> [EXERCISE INSTRUCTIONS]
Once you reach the line with "Pause the playing OnePlus episode", copy it and every line after it exactly, up to the end of the data. Omit the pictures.

---------- AVAILABLE RECORDS ----------

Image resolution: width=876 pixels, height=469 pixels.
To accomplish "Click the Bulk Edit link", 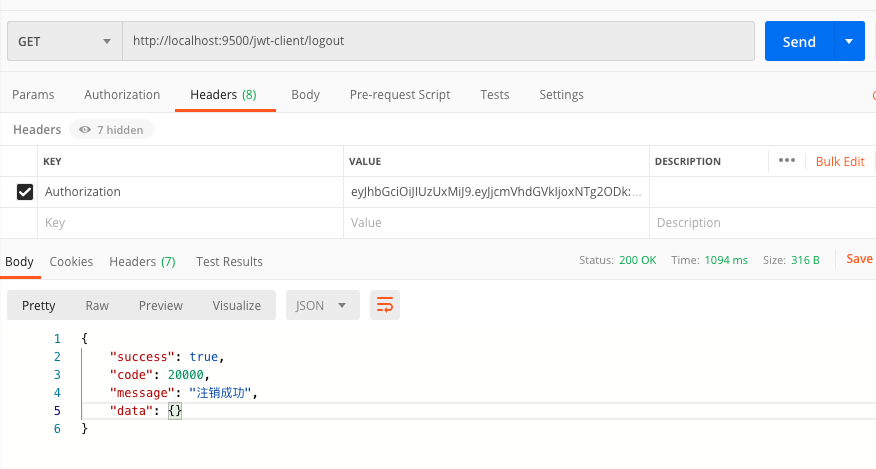I will pyautogui.click(x=840, y=161).
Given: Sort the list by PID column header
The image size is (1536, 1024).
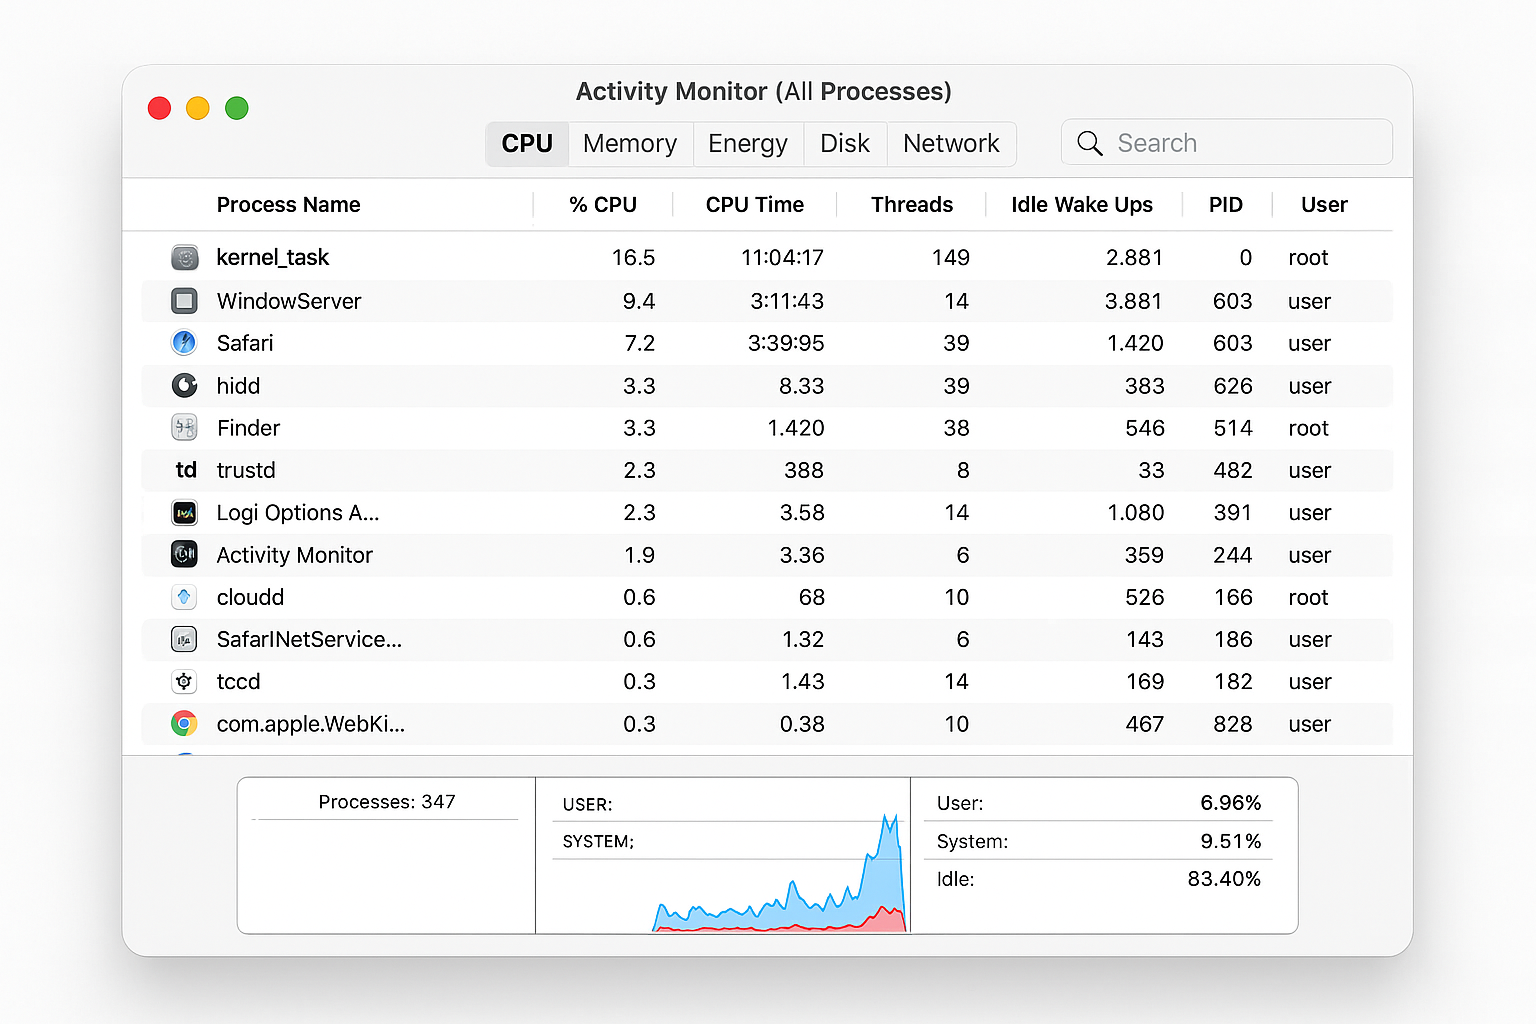Looking at the screenshot, I should (x=1226, y=204).
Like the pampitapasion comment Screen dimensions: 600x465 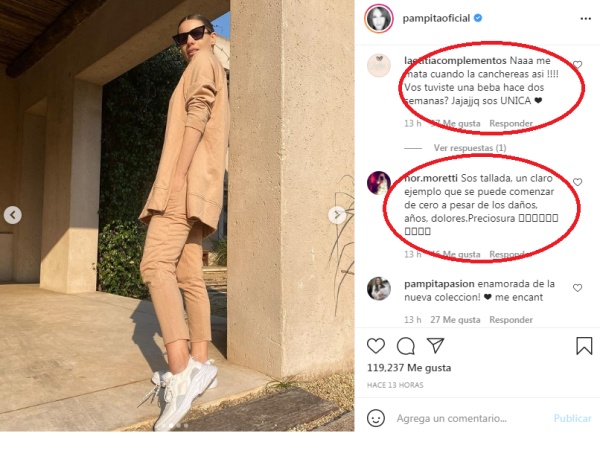pos(577,288)
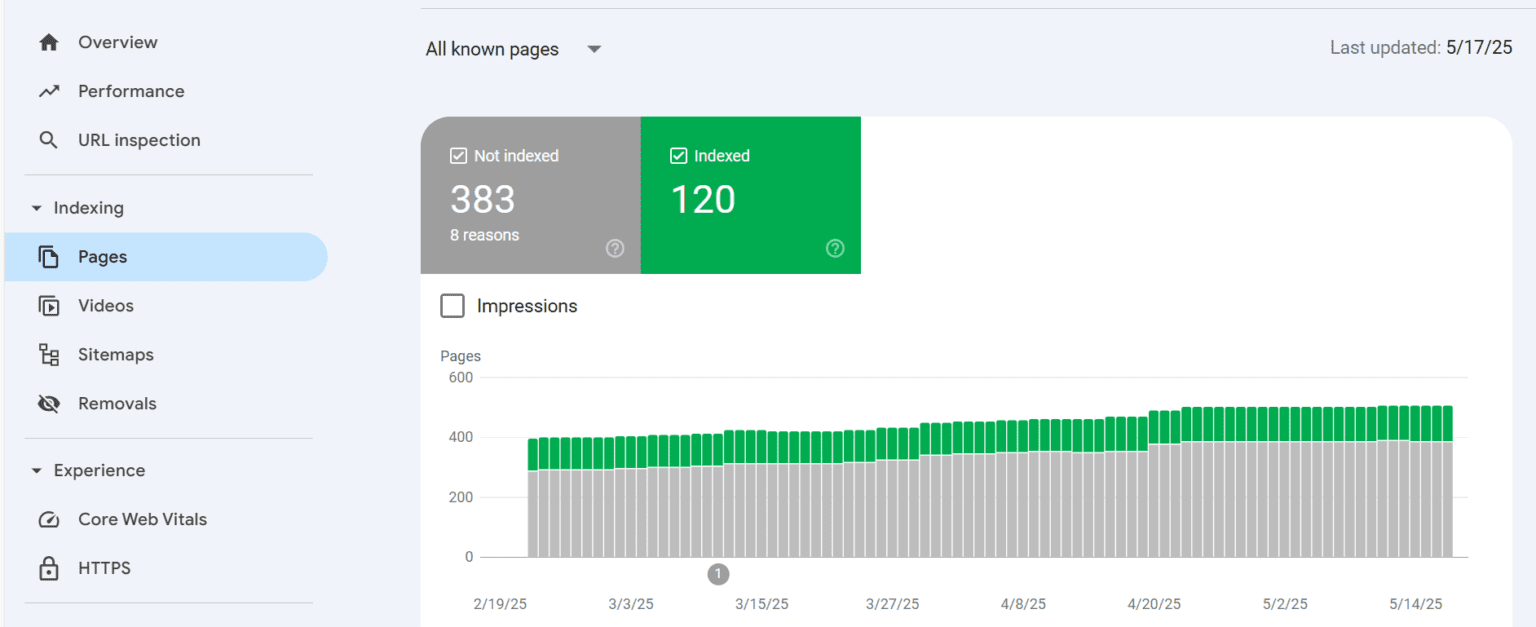Image resolution: width=1536 pixels, height=627 pixels.
Task: Click the Videos icon in sidebar
Action: tap(48, 306)
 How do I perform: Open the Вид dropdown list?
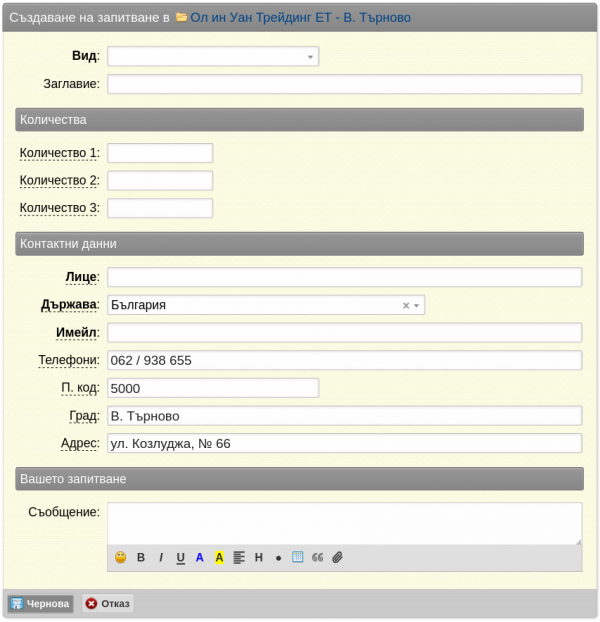point(213,57)
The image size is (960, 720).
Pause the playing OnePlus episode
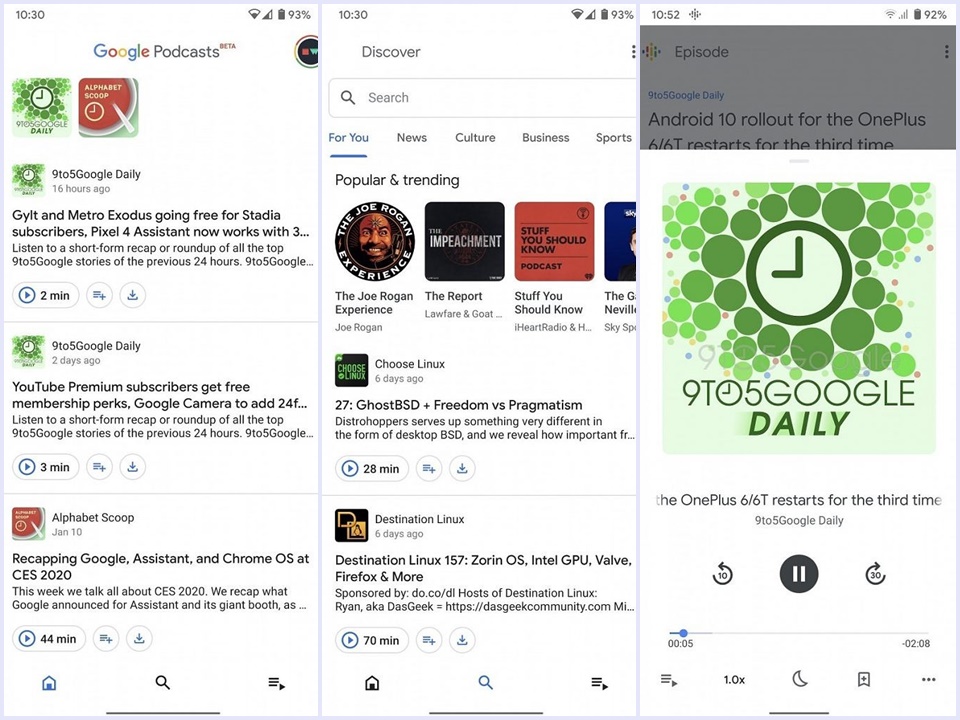click(798, 573)
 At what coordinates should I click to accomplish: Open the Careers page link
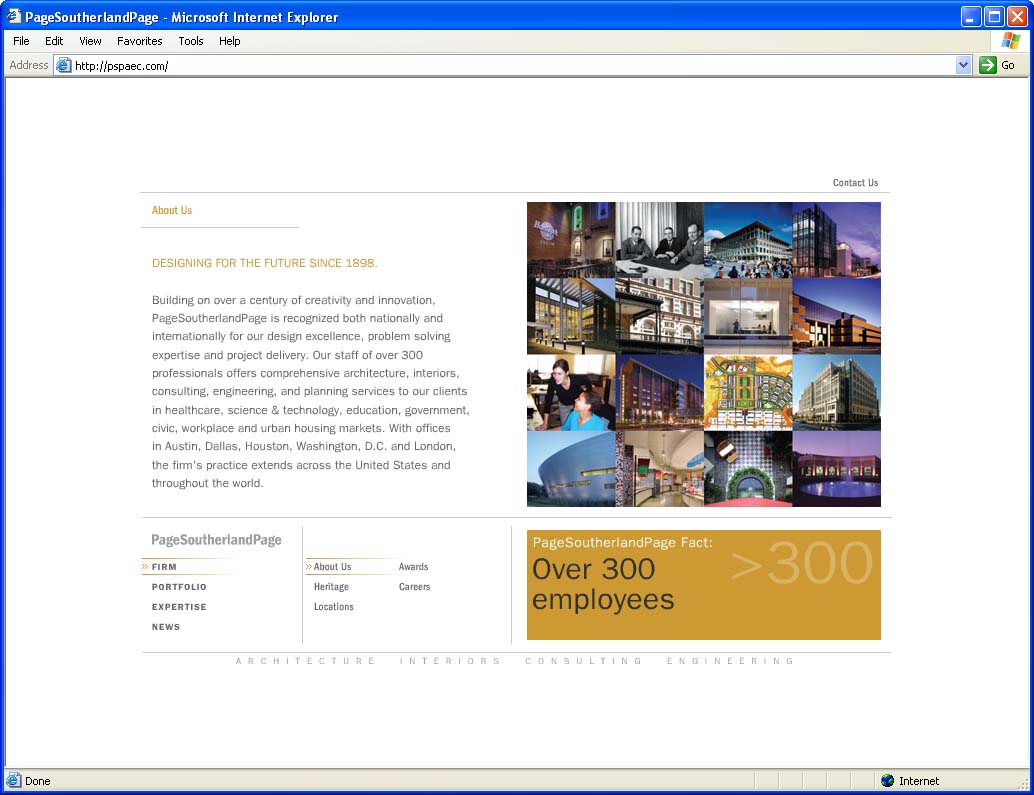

----------

> [EXERCISE SOLUTION]
Pause the playing OnePlus episode
click(798, 573)
 At what coordinates should I click to accomplish: Open the Careers page link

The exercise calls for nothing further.